For surely the adjectives most applicable to humor are elusive, evasive, evanescent, ephemeral, intangible, imponderable, and other terms expressing unavailability. To outline such a thing is like trying to trap a sunbeam or bound an ocean. Yet an Outline of the History of the World's recorded humor as evolved by the Human Race, seems within the possibilities. First of all, it must be understood that the term humor is here used in its broadest, most comprehensive sense. Including both wit and humor; including the comic, fun, mirth, laughter, gayety, repartee,--all types and classes of jests and jokes. The earliest reference to this mental element is that of Aristotle, and the word he uses to represent it is translated the Ridiculous. His definition states that the Ridiculous is that which is in itself incongruous, without involving the notion of danger or pai Coleridge thus refers to Aristotle's definition:

"Where the laughable is its own end, and neither inference nor moral is intended, or where at least the writer would wish it so to appear, there arises what we call drollery. The pure, unmixed, ludicrous or laughable belongs exclusively to the understanding, and must be presented under the form of the senses; it lies within the spheres of the eye and the ear, and hence is allied to the fancy. It does not appertain to the reason or the moral sense, and accordingly is alien to the imagination. I think Aristotle has already excellently defined the laughable, τὸ γελοῖον, as consisting of, or depending on, what is out of its proper time and place, yet without danger or pain. Here the impropriety-τὸ ἄτοπον--is the positive qualification; the dangerlessness-τὸα + ̓χίνδυνον--the negative. The true ludicrous is its own end. When serious satire commences, or satire that is felt as serious, however comically drest, free and genuine laughter ceases; it becomes sardonic. This you experience in reading Young, and also not unfrequently in Butler. The true comic is the blossom of the nettle."

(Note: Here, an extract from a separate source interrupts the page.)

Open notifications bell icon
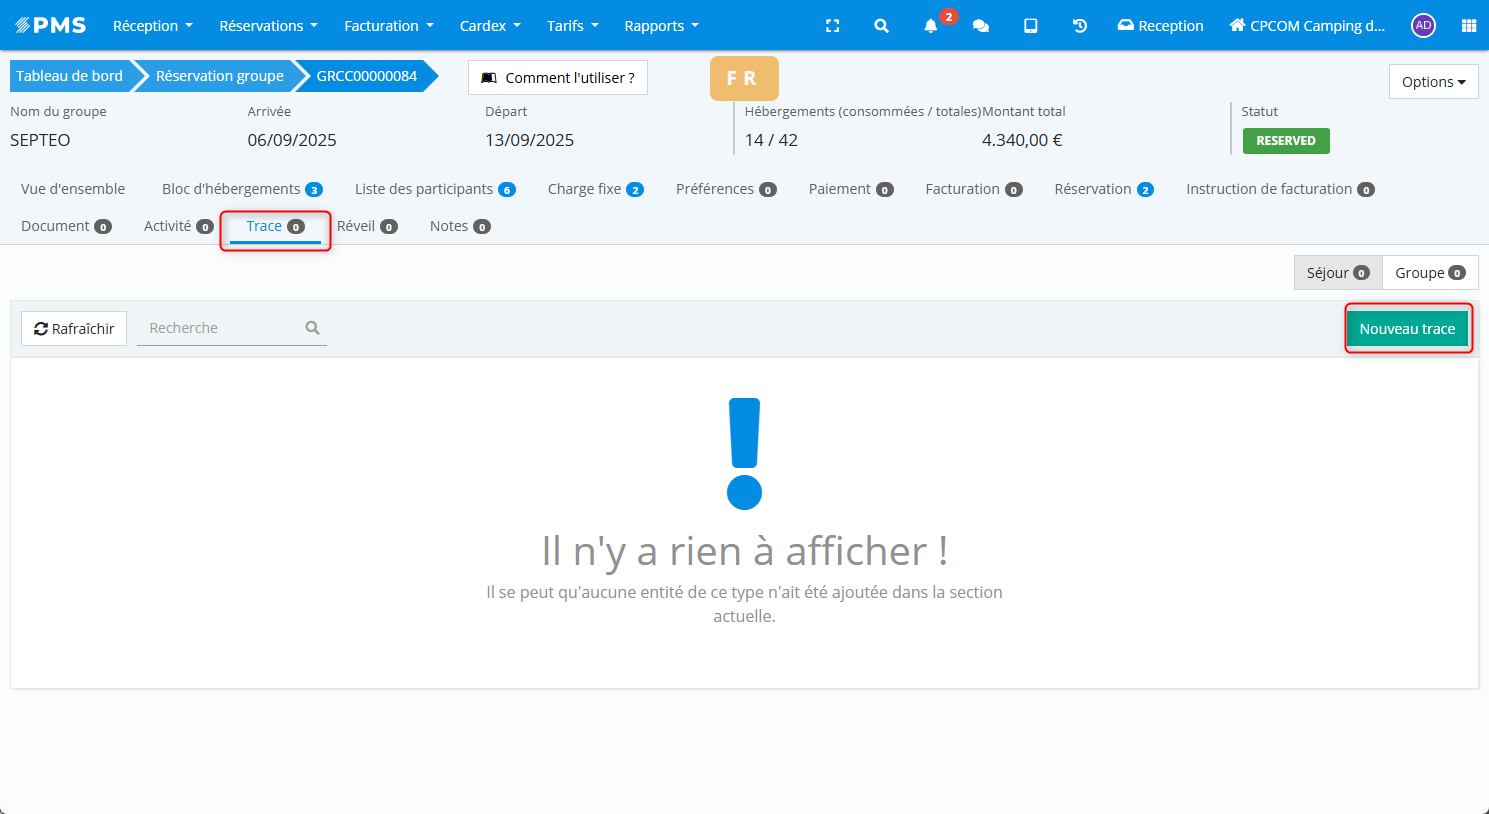Screen dimensions: 1489x814 pos(931,26)
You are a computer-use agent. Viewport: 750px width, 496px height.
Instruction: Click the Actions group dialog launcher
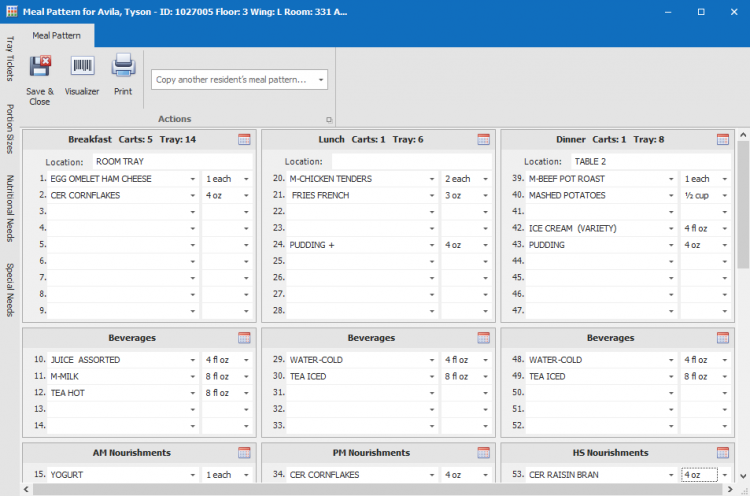click(328, 119)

Yet, notwithstanding Coleridge's scientific views on the subject, Humor is not an exact science. It is, more truly, an art, whose principles are based on several accepted theories, and some other theories, not so readily accepted or admitted only in part by these who have thought and written on the subject. A true solution of the mystery of why a joke makes us laugh, has yet to be found. To the mind of the average human being, anything that makes him laugh is a joke. Why it does so, there are very few to know and fewer still to care. Nor are the Cognoscenti in much better plight. A definition of humor has been attempted by many great and wise minds. Like squaring the circle, it has been argued about repeatedly, it has been written about voluminously. It has been settled in as many different ways as there have been commentators on the subject. And yet no definition, no formula has ever been evolved that is entirely satisfactory.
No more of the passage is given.